Mentre il nuovo contratto a tempo indeterminato a tutele crescenti inizia a dispiegare i propri effetti (dall’uno al venti febbraio oltre 76mila aziende avevano chiesto all’Inps la decontribuzione prevista dalla legge di Stabilità), nascono alcuni “schieramenti” intorno a questa formula contrattuale.
I “partiti” sono tre. C’è chi, come i nuovi assunti, misurerà gli effetti della sterilizzazione dell’articolo 18, sia a livello individuale che collettivo. In caso di licenziamento senza giusta causa, alcuni potrebbero essere reintegrati (licenziamenti discriminatori e alcune fattispecie per i disciplinari), la maggioranza percepirà invece un’indennità risarcitoria (da 4 a 24 mensilità); i licenziamenti economici per queste tipologie di lavoratori non avrebbero più lo scudo dell’articolo 18.
Nella stessa azienda, come in altre aziende, vi sarà anche chi non vorrà affatto cambiare azienda.
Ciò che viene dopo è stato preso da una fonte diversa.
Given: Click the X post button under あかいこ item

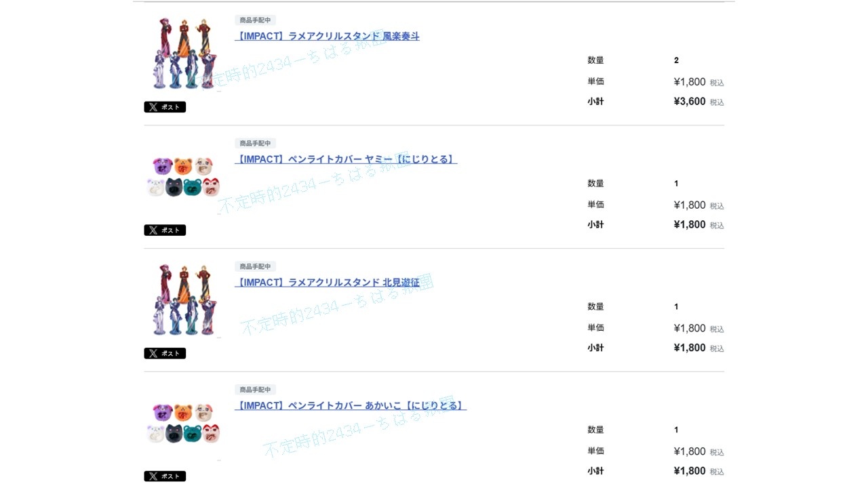Looking at the screenshot, I should [165, 476].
Infatti, le vecchie assunzioni attualmente in vigore sono regolate dalla vecchia normativa, che prevede il mantenimento dell’articolo 18. Per queste persone il nuovo contratto appare quasi come una minaccia e come una diminuzione delle tutele. Per questo i vecchi assunti faranno di tutto per evitare di cambiare impresa. Per loro il contratto a tutele crescenti è un freno alla mobilità verso altre aziende, perché si ritroverebbero con minori tutele.
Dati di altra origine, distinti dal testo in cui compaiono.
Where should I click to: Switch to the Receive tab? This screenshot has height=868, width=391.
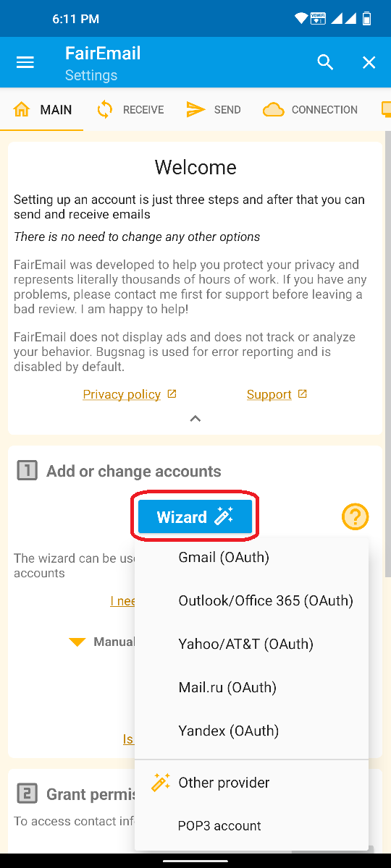130,110
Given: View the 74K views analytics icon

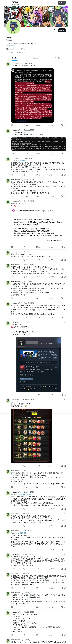Looking at the screenshot, I should [x=51, y=153].
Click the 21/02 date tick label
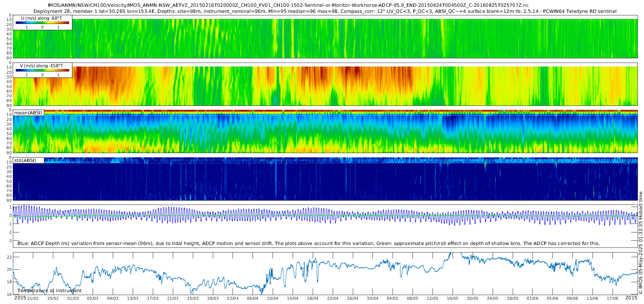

C’è infine chi, come suggerito da alcuni commentatori, vorrà e potrà contrattare il passaggio dall’attuale a una nuova azienda, senza incorrere nella deprivazione dell’articolo 18. Nascerebbe così un nuovo tipo di benefit, costituito dall’applicazione della vecchia formula contrattuale: un lavoratore richiesto da una nuova impresa potrà rivendicare l’applicazione dell’articolo 18 o quantomeno i contenuti di una forma che non esiste più, tra i quali la possibilità di reintegro in caso di licenziamento illegittimo.
Tre schieramenti per un posto di lavoro, che non mancheranno di creare confusione e qualche contenzioso anche all’interno di una stessa impresa.